A boy says, "I know I can't wear this shirt to school because it's purple, and people will call me gay. But if people just recognized that purple is just a color; it doesn't mean anything."
Another boy says, "Of course it matters what girls wear. If there were two girls, and one was wearing baggy clothes, and the other was wearing tight pants and a tight shirt to show some cleavage, of course I'd choose that girl."
Another boy says, "I wore this scarf to school, and everyone called me gay. But I was just cold."
A girl says, "I was talking to this guy that I was interested in, and he brought up a book I had read. So I started talking about it and what I thought about it, and when I asked him his opinions, he said, 'I can't talk to you anymore.' Guys are intimidated by smart girls."
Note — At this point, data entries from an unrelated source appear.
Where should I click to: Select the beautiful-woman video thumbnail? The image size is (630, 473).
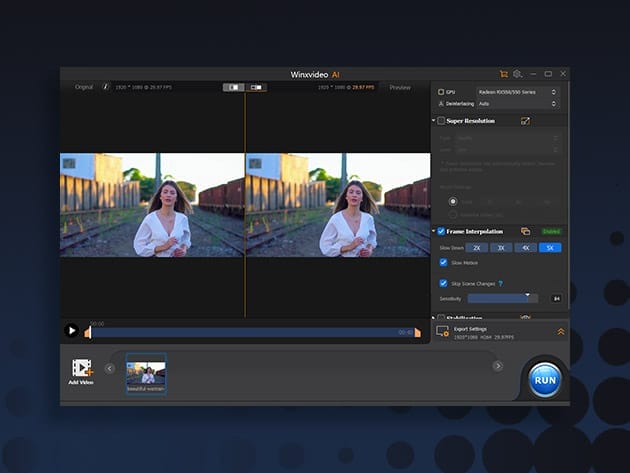(x=146, y=371)
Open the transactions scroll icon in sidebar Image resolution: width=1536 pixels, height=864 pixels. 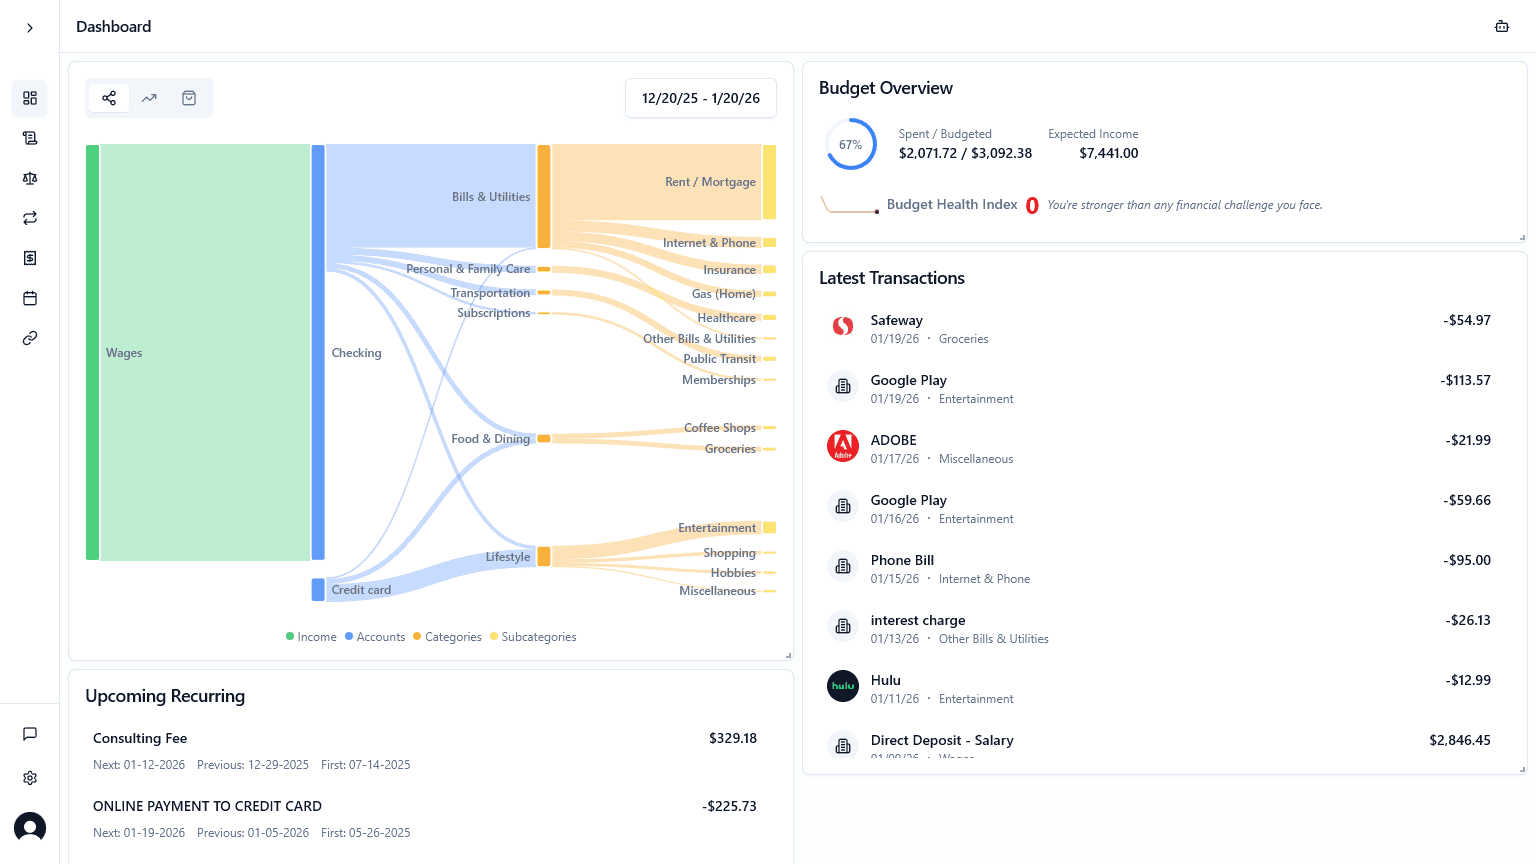click(x=29, y=138)
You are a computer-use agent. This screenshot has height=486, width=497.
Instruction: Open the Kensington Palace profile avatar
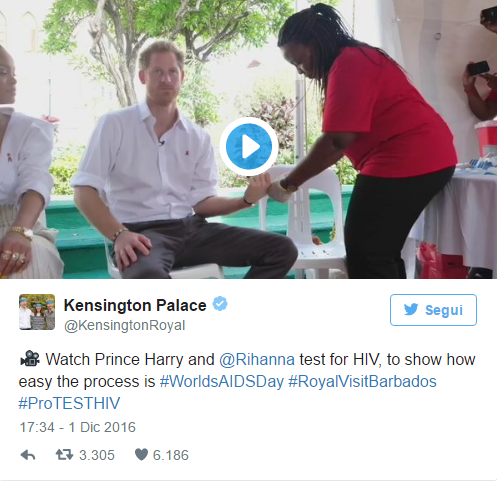click(x=37, y=312)
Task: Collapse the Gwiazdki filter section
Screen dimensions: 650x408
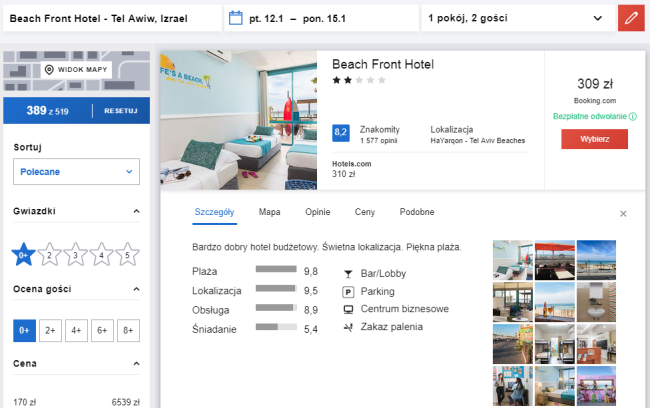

A boy says (in reference to the above comment), "Yea, what she says is true. If I'm with a girl who's smarter than I am, the rest of the guys will make fun of me. I can't have that."
Another boy says, "When I asked my girlfriend out, I went to great lengths for her. I bought her balloons and chocolate and had rose petals on her desk at school, and the chalkboard said, 'Will you be mine?' All the other guys made fun of me. Even one teacher asked, 'You have to go to that length to get a girl?' But she loved it."
A girl says, "When I finally came out to my mother that I'm a lesbian, she threw me out of the house. I got really depressed, and I got into all these drugs, like meth and cocaine. I was in jail for awhile. But I eventually pulled my act together and ran for student government. But my mom still doesn't speak to me."
A biologically female student says, "I consider myself 'gender queer.' I was born as a girl, but I don't feel like I really fit into either category, and that's all society wants you to do. When I go shopping, it's always a big deal, 'Am I shopping in the women's section or the men's section?' Everything has a gender, from towels to toys to lunch boxes. Even birthday cards have a 'his' and a 'her' section. And I just don't know which box to check."
In other words, we have a lot of issues in high schools dealing with gender, and as teachers, we really need to be aware of them. I often forget that much of the sexual harassment I experience in my life is directly related to these traditional gender roles that are so ingrained in our society. I too often think that we live in a post-sexism society because I have been privileged. I am able to do many things that women in previous generations could not, and I have my parents to thank for that. However, we are still seeing these issues in our schools, and I want to be able to talk to all of my students (women, men, gay, lesbian, transgender, etc.) about how they can empower themselves to fight these stereotypes.
In the afternoon, I went to a workshop called, "There's More to Talk about than Bathrooms: Transgender and Other Non-Conforming Students" or something like that. We talked about all the other issues surrounding transgender students besides which bathroom they should use. I learned a lot of good vocabulary (like gender-neutral pronouns) and the differences between biological sex, gender identity, and gender expression. It's interesting that transgender is always clumped into LGBT, even though most of the issues surrounding transgender students are very different from the issues surrounding lesbian, gay, and bisexual students. One deals with gender identity while the other deals with sexual orientation. I think my favorite point of the afternoon was that the first thing that is asked about you when you're born is, "Is it a boy or a girl?" And regardless, the person who asks the question is still going to say, "Congratulations!" So why does it matter so much? As soon as we're born, we're placed into a category. Why do we need to do that?